*** INPUT Section Begins ***

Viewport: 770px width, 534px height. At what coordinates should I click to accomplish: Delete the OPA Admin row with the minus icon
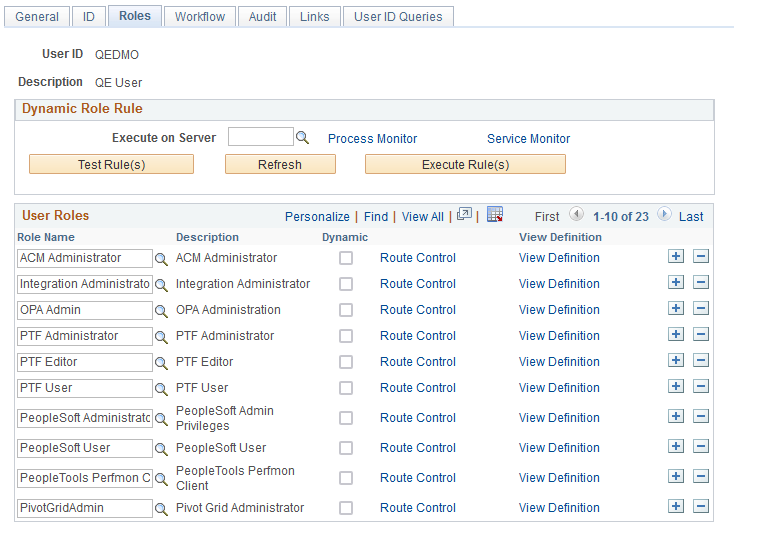click(701, 309)
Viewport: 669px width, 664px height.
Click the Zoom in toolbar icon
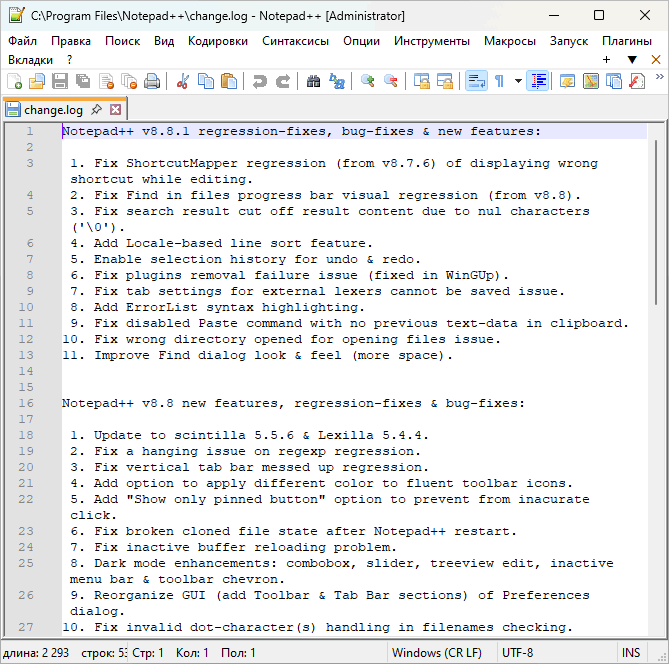pyautogui.click(x=368, y=82)
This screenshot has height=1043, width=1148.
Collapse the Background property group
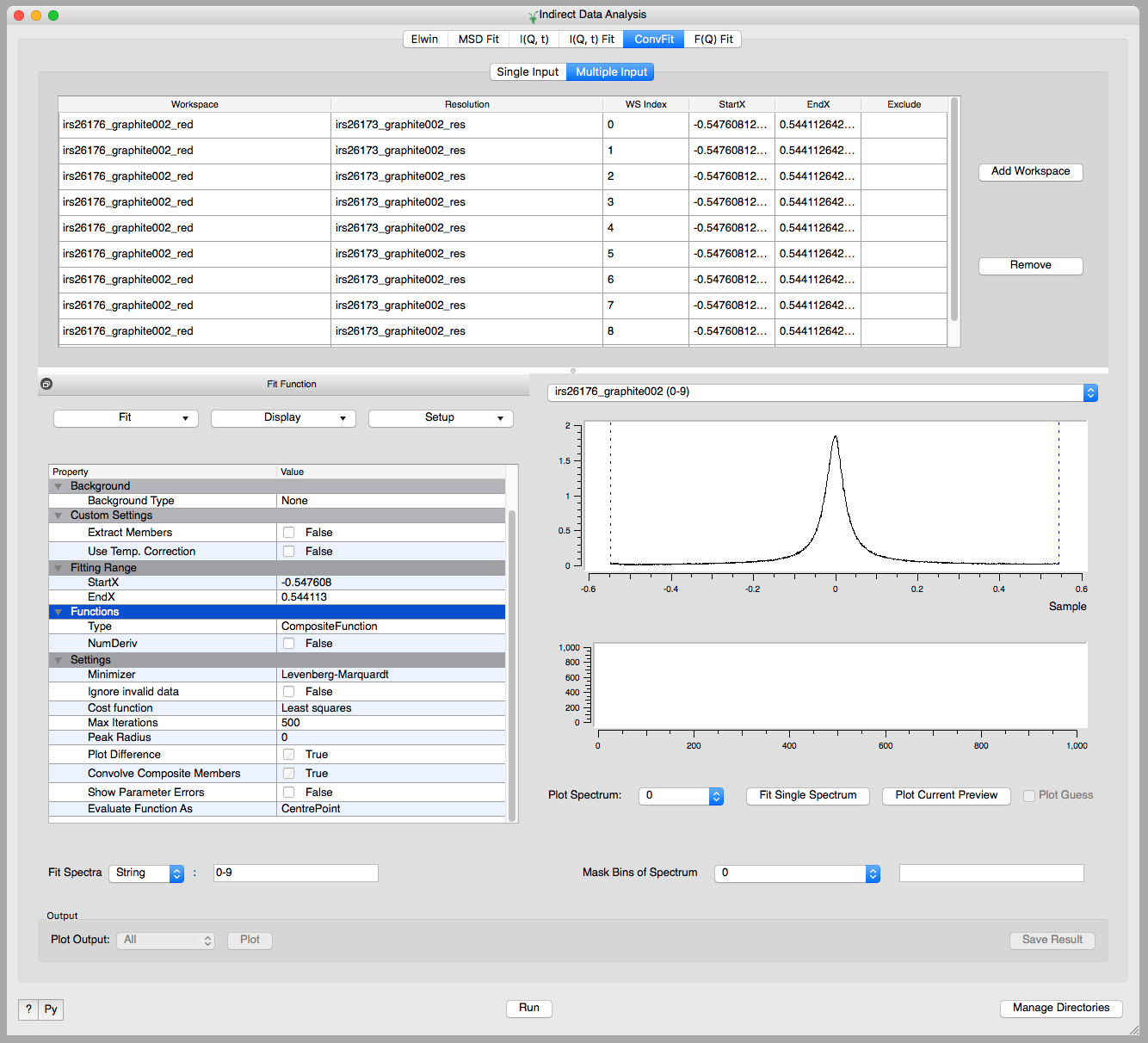coord(59,486)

*** INPUT Section Ends ***

__WHAT YOU ARE ASKED TO DO__:
Nothing but the lines from the line containing "Click the Zoom in toolbar icon" to the end of the records above should be repeated, exactly and with every picture omitted.

__RESPONSE__:
Click the Zoom in toolbar icon
pyautogui.click(x=368, y=82)
This screenshot has height=1043, width=1148.
Collapse the Background property group
coord(59,486)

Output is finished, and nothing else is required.